Krankentransporte gingen im Jahr 2025 um zehn Prozent zurück, heuer bemerkte man gleich zu Beginn einen enormen Anstieg. NÖGUS-Landesrat Antauer gab mit „Digital vor ambulant vor stationär“ die Stoßrichtung vor. Gesundheitslandesrätin Prischl: „Plan ist nur so gut, wie seine Umsetzung!“
Fast 1,7 Millionen Mal meldeten sich Hilfesuchende im Vorjahr beim Notruf Niederösterreich. Weit weniger, als noch 2024 mit fast 1,9 Millionen Kontakten. Die Leitstelle vereint sowohl die Notrufrufnummer 144, den Ärztenotdienst 141 oder auch die Gesundheitshotline 1450.
Notruf NÖ lenkt so gut wie alles
Dabei ist die Organisation nicht nur für die richtige Disposition der Rettungsmittel in Notfällen, sondern auch für Sekundärtransporte und anderes zuständig. So sank die Zahl der Krankentransporte 2025 um etwa zehn Prozent auf 715.000 zurück, was angesichts der Schwerpunktkonzentration im NÖ-Gesundheitswesen eher außergewöhnlich erscheint. Heuer sind die Transporte jedenfalls wieder um ein Vielfaches gestiegen, wie Notruf NÖ bestätigte, nachdem es Riesen-Wirbel um stundenlange Wartezeiten von Patienten gab, die „Krone“ berichtete.
„Digital vor ambulant vor stationär“
Notruf-NÖ-Chef Josef Schmoll verwies auf viele wichtige Ausbauten in der Alarmierungsstruktur. „Nicht jeder Anruf braucht ein Krankenhaus, aber jeder Mensch braucht die richtige Versorgung“, betonte sein Kollege Christian Fohringer. „Digital vor ambulant vor stationär“, gab Landesrat Martin Antauer die Stoßrichtung für eine moderne und in Zukunft weiterhin funktionierende Versorgung vor. „Es macht keinen Sinn, immer mehr Geld in ein reformbedürftiges System zu pumpen“, verteidigte der Landesrat den derzeitigen Totalumbau des NÖ-Gesundheitswesens und ging damit indirekt auch auf den extremen Personalmangel und knappe finanzielle Mittel ein.

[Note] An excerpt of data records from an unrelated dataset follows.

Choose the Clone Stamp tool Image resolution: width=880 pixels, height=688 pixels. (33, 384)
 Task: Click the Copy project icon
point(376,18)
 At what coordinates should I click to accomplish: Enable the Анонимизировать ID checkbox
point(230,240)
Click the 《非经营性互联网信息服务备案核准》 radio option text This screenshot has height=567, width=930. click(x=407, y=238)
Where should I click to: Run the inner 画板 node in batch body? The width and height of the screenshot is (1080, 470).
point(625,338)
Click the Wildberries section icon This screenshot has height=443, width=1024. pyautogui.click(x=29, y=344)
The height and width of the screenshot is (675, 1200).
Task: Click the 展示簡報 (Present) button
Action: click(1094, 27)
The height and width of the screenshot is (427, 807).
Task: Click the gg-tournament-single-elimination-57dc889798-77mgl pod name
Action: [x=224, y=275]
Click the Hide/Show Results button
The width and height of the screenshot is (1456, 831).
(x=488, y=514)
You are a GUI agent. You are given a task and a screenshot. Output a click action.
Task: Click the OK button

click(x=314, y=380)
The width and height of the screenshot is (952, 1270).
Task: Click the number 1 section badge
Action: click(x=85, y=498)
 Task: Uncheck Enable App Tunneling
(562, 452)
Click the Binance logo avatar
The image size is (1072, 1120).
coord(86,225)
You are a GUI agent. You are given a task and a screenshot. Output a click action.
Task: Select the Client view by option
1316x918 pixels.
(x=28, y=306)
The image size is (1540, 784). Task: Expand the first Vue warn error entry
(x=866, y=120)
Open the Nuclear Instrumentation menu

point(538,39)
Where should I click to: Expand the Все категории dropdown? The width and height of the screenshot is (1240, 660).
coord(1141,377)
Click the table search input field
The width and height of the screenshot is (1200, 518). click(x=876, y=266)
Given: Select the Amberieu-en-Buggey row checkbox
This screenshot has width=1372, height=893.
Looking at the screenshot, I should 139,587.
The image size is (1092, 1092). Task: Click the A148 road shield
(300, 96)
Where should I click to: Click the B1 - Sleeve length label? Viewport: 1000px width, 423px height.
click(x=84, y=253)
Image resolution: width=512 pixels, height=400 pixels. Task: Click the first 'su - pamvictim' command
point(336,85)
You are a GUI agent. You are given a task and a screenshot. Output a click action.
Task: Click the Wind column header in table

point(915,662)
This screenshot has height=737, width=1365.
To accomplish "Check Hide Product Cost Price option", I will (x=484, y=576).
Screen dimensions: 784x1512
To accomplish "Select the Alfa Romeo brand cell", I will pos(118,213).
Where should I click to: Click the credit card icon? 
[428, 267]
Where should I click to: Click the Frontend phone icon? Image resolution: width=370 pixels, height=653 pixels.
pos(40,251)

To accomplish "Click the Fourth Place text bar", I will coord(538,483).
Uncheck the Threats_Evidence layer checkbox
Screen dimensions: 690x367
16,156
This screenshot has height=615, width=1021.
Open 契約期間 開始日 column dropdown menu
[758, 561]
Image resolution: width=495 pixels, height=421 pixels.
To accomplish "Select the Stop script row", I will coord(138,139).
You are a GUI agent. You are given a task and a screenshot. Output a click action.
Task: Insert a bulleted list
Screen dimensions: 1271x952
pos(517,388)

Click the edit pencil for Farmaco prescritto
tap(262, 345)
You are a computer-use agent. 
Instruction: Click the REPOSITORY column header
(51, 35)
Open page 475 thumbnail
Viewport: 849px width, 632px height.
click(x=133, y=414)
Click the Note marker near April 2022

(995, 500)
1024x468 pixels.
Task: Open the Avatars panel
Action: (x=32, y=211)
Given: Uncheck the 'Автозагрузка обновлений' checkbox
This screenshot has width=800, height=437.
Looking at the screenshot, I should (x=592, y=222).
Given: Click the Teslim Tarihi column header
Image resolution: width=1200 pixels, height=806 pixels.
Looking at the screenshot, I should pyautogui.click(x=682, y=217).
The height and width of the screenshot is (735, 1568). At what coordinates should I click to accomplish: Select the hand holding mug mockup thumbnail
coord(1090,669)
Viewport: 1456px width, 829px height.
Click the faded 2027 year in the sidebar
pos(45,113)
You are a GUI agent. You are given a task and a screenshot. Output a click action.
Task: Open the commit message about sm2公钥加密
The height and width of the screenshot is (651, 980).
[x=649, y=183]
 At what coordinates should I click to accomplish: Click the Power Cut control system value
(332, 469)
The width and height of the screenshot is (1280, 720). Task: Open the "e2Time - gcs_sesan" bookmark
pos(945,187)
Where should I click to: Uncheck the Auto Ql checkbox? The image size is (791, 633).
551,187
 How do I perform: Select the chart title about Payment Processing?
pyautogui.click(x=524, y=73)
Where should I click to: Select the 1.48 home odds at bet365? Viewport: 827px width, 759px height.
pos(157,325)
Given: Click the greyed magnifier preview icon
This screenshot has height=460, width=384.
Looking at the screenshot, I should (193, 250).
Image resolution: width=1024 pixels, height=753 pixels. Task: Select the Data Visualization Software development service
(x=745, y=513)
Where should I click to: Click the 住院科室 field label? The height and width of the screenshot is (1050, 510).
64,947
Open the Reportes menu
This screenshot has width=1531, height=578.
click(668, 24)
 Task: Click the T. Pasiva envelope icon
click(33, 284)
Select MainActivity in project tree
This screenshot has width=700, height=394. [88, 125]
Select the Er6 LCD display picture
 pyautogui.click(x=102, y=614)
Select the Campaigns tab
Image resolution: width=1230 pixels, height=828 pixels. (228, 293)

„Plan nur so gut wie Umsetzung“
„Jeder Plan ist nur so gut, wie seine Umsetzung“, so der FPÖ-Politiker. SPÖ-Gesundheitslandesrätin Eva Prischl bezeichnete den Notruf NÖ als „Rückgrat der medizinischen Versorgung“. Die Patientensteuerung helfe, dass Notärzte auch in Zukunft dort zur Verfügung stehen, wo sie wirklich gebraucht werden würden. Denn da wird der Mangel immer und immer größer. Jedenfalls wurden im Vorjahr vier Prozent weniger Notärzte und damit andere Rettungsmittel alarmiert, was 44.000 Notarzteinsätze bedeutet.